CHINA iPHONE DEAL DISCONNECTED: Talks between China Mobile Ltd. and Apple Inc. over the launch of iPhone handsets in China have been called off, officials at the Chinese company said Monday. "We can only say that negotiations have ended for now. We have no other news to report," said Li Honghui, a spokeswoman for China Mobile Communications Corp., the parent of cell phone carrier China Mobile. She declined to comment further. Rainie Lei, a spokeswoman for China Mobile, earlier Monday also declined to say why the talks ended. Calls to Cupertino-based Apple were not answered Monday. Citing an unnamed official at China Mobile's data services department, Chinese Internet portal reported Monday that China Mobile and Apple could not agree on revenue-sharing terms in their preliminary discussions, according to Dow Jones Newswires.

MAGELLAN FUND REOPENING: For the first time in a decade, new investors will be able to put money into a mutual fund that helped fuel Fidelity Investments' rapid growth in the 1980s and '90s, but has recently seen many retirement-age investors withdraw their cash. The nation's largest mutual fund company said Monday it will reopen its $44.8 billion Magellan Fund to new investors effective Tuesday. Boston-based Fidelity closed Magellan to new accounts Sept. 30, 1997, after a run of market-beating returns in the 1980s by star money manager Peter Lynch and three lesser known successors in the 1990s. In recent years, Magellan's investors have crept closer to retirement, when many redeem investments to pay for needs after their working lives.

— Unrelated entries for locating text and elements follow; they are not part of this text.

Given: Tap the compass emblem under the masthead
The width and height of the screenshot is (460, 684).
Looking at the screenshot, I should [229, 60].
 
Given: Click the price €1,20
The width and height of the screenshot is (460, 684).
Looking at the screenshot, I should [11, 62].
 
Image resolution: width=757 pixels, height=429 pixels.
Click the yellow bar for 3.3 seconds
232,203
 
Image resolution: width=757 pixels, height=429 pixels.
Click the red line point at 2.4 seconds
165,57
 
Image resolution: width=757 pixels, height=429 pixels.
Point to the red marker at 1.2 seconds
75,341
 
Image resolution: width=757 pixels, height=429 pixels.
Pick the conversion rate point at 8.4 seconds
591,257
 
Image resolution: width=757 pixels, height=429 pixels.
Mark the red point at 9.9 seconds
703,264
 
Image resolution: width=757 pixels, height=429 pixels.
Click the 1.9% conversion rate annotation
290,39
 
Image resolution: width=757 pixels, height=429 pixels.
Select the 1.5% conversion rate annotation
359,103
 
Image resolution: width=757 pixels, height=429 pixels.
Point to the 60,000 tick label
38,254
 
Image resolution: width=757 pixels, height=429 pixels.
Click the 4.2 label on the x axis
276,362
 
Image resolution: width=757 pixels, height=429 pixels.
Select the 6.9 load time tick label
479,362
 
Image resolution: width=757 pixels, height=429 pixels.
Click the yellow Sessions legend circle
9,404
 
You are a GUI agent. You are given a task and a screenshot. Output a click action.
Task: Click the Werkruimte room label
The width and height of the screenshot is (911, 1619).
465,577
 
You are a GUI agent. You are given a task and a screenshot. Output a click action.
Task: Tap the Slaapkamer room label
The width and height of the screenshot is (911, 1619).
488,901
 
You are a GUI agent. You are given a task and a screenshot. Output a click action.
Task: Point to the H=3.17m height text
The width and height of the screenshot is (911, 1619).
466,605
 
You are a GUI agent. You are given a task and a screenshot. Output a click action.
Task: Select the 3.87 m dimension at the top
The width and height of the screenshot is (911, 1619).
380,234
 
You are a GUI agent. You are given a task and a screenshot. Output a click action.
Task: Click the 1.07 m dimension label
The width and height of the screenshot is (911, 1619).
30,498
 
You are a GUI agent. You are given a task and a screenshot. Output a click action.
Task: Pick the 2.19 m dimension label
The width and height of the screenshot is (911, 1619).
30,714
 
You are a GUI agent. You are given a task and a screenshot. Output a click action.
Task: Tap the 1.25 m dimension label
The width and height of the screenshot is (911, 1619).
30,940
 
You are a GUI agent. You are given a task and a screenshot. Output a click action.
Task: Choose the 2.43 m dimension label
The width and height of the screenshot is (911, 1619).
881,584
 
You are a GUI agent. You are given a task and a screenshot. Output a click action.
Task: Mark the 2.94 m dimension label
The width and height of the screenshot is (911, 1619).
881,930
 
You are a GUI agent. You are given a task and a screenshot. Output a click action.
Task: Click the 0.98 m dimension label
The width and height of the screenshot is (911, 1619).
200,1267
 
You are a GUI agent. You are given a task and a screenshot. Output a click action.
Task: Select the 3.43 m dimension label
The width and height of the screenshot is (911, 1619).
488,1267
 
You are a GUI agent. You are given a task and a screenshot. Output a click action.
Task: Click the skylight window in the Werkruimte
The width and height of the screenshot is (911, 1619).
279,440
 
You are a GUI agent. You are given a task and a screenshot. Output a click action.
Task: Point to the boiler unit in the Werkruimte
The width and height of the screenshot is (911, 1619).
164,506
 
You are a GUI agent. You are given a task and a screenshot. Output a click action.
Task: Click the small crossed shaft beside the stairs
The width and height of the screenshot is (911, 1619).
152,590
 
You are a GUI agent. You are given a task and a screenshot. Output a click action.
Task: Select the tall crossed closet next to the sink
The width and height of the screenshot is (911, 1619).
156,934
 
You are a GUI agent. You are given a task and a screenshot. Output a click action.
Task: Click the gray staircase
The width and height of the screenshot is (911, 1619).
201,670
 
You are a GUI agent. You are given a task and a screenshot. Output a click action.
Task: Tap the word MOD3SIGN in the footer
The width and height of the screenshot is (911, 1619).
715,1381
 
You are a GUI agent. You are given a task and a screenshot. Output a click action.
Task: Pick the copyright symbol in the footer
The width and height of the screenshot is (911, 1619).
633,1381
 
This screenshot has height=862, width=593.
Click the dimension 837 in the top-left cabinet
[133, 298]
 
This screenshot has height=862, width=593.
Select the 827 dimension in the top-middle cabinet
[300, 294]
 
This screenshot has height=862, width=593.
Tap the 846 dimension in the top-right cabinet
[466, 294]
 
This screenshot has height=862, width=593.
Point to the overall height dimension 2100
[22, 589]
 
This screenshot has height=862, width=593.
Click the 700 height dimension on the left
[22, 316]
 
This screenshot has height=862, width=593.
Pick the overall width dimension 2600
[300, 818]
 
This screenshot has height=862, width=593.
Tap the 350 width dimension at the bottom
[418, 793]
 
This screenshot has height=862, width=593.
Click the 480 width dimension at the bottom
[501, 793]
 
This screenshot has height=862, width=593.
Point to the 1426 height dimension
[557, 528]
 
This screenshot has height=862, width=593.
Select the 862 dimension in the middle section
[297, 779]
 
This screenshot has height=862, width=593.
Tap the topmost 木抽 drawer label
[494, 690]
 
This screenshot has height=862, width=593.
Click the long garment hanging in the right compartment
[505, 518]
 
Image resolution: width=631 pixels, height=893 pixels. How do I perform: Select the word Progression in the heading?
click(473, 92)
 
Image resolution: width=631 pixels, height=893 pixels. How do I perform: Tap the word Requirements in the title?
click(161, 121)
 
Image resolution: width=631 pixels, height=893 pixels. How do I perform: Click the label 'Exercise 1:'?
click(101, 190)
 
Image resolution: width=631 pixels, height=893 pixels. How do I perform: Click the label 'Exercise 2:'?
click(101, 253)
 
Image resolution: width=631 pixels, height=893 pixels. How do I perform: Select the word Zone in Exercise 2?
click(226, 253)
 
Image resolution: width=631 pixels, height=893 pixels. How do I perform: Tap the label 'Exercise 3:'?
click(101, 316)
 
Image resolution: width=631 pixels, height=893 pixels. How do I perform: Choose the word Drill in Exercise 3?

WAL-MART THINKS SMALLER: Wal-Mart Stores Inc. will open a new, smaller size of grocery store in the Phoenix area after a big British rival moved into the Southwest with more convenient smaller shops. The world's biggest retailer said it will test four new stores called Marketside, designed at half the size of its existing Neighborhood Market grocery chain, which are themselves much smaller than a Wal-Mart Supercenter. The move comes after British grocery chain Tesco PLC opened its first U.S. stores last fall in the Los Angeles area. A Wal-Mart spokesman said the retailer always is testing new ideas and declined to say if the new Marketside stores would expand to more locations.


Figuratively Speaking

76: Percentage of people who achieve half or fewer of their resolutions, according to a poll conducted by DecideBetter.

86: Percentage of respondents who make at least some of the same resolutions every year.

50: Percentage of the respondents who stated that they expect to achieve all of their resolutions this year.